There is this really weird notion among a lot of people that tanks are supposed to be immune to everything the battlefield can throw at them and at the same time carry enough firepower to knock out three enemy tanks which happened to be lined up with a single shot. And so we get these weird ideas about bringing back "Tank Destroyers" although the word only describes a specific WWII doctrine, and the methods to engage tanks in combat have evolved dramatically since to the point that tanks still have to be escorted and screened by other troops to prevent a sneaky enemy from taking them out.

Maybe if you do encounter a new generation of enemy MBT's can can take 120mm APFSDSDU to the face with a smile we may need to come up with an answer, but it's doubtful we'll go back to some assault gun with tons of frontal armour and a huge gun, as the concept has proven to be problematic in movement battles, once they get in your flank you're dead and the obvious answer is to use a turret which makes your vehicle exponentially more effective … Hence MBT's or the host of vehicles equipped with AT weapons almost always having a great field of fire.

ScoutJock25 Apr 2018 5:44 p.m. PST

Essentially what he is describing is the WW2 Jagdtiger which maximized firepower and protection at the expense of mobility and that didn't work out so good…

The real world trade offs between protection, mobility and firepower limit what you can do and given current technology, the current generation of M1s, Challengers and Leopards seem to have optimized the trade offs. You can include the Leclercs, Merkavas and T90s in there as well.

There is some interesting stuff under development, notably the Russian Armata, but that has not really been tested in action but it still is a compromise between protection, mobility and firepower.

Plus attack helos with fire and forget missiles can accomplish the anti tank mission by maximizing firepower and mobility at the expense of protection.
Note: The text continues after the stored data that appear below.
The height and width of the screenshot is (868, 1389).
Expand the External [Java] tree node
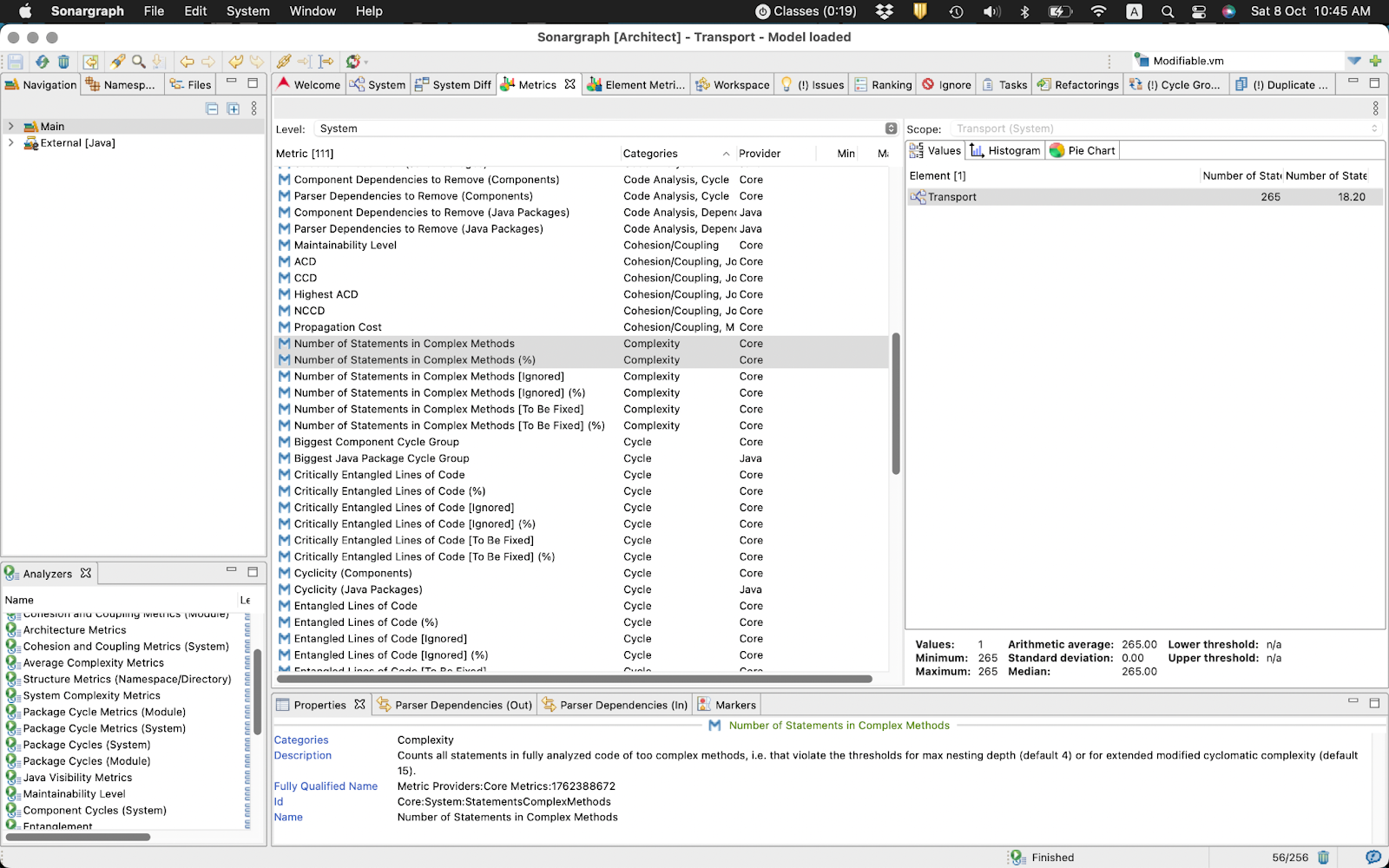(x=10, y=142)
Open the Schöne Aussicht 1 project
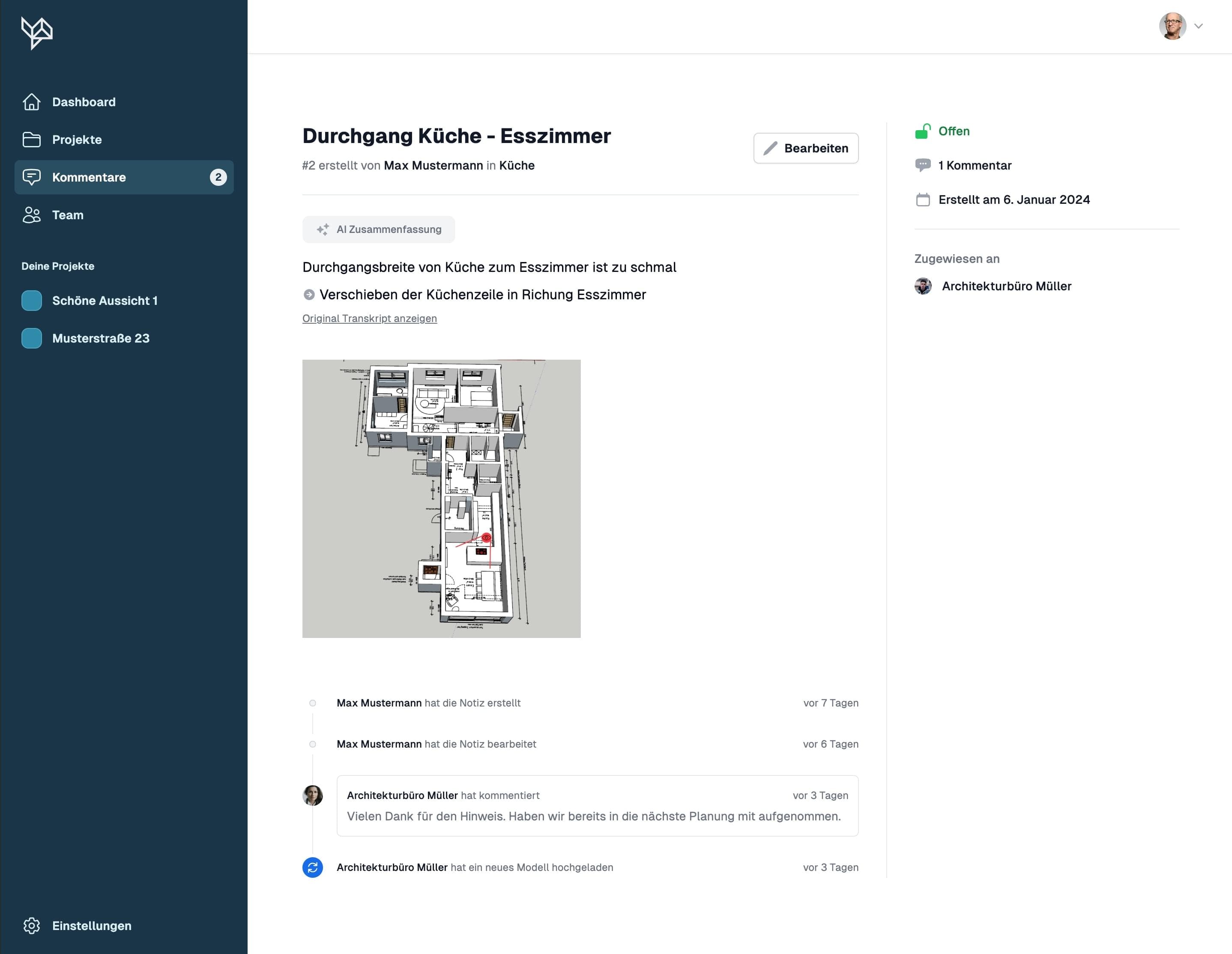The height and width of the screenshot is (954, 1232). (x=105, y=301)
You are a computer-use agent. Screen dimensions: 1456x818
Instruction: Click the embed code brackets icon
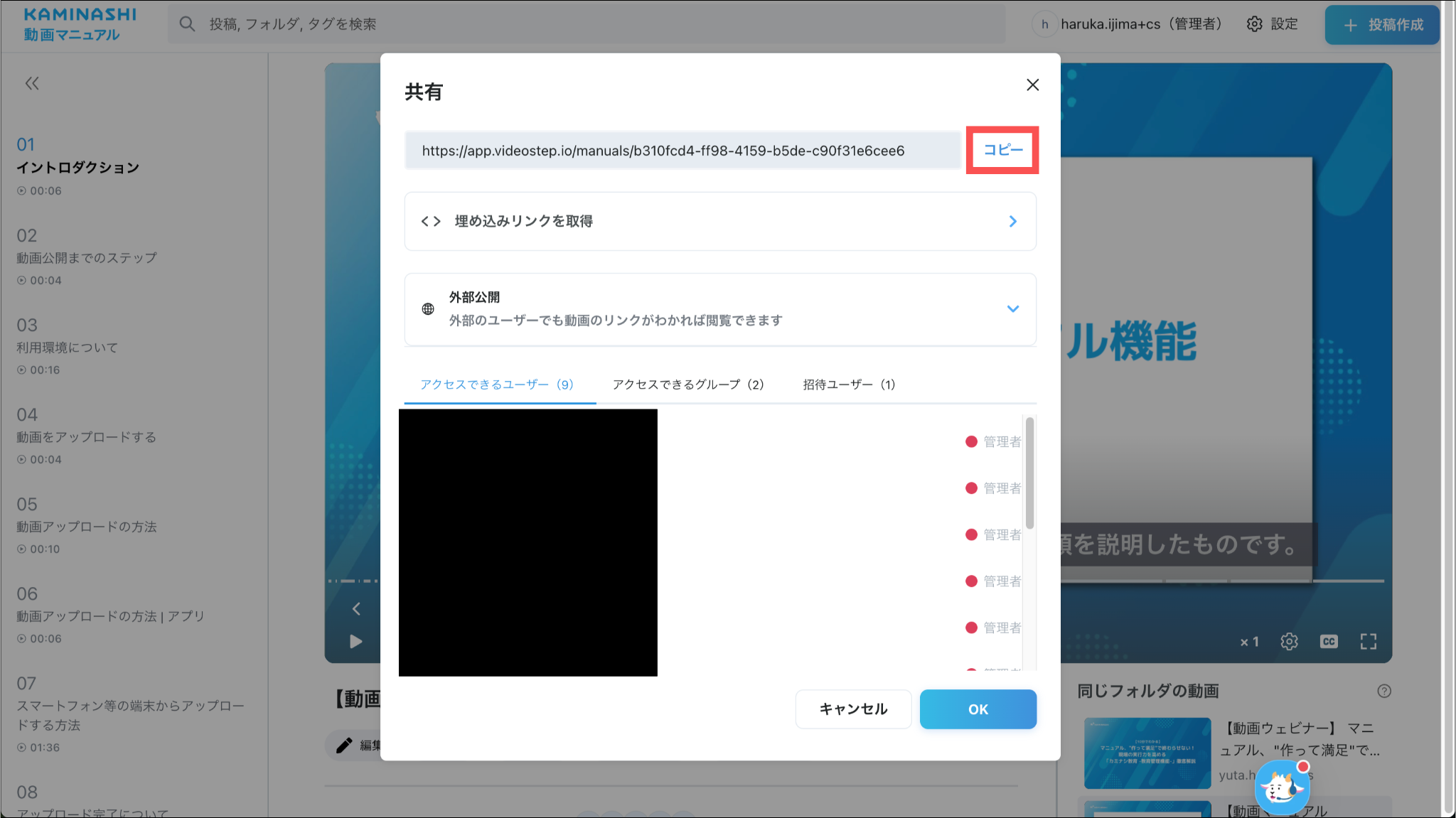coord(431,222)
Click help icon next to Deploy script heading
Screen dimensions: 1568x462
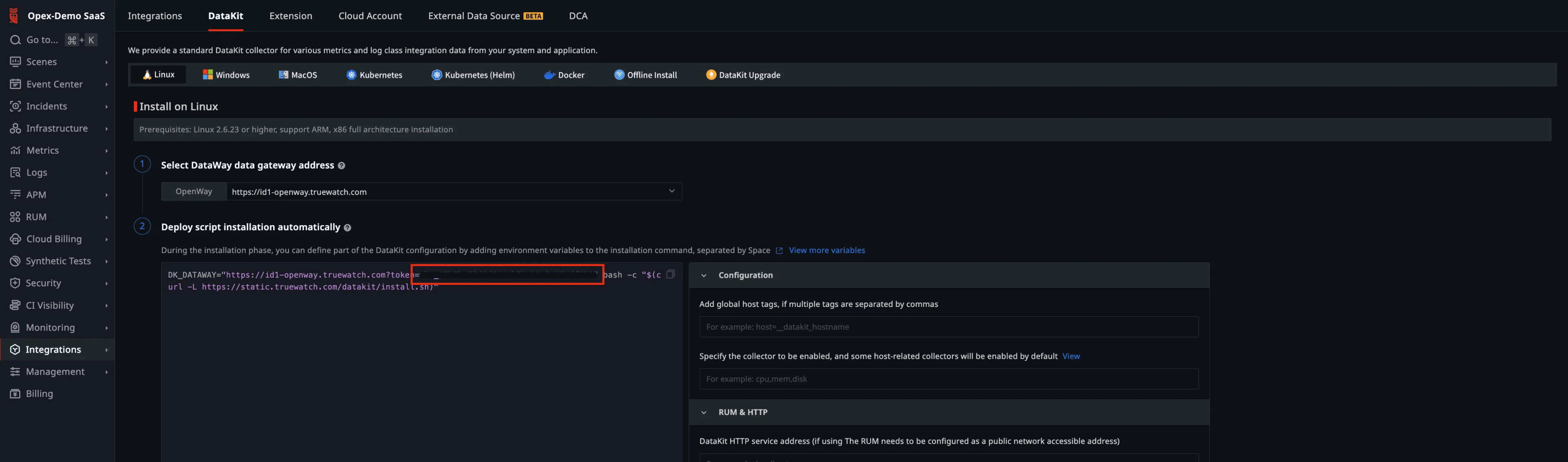[x=347, y=228]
But when used correctly, protection should not be a concern.

Lion in the Stars26 Apr 2018 9:17 p.m. PST

For a few nations, the Jagdtiger model makes sense. The Israelis are one of them, South Koreans another.

But for general use, even the German soldiers in Italy were begging for a lighter and more mobile vehicle at the expense of armor.

But the US Future Combat System was a bit too light, at 18 tons. I expect the replacement for the Abrams to weigh in at about 35 tons, maybe lighter if C130 transportability is still a design item.

With more Active Protection Systems, you don't need as much armor. Look at modern warships: almost no armor, they don't let the attach hit in the first place.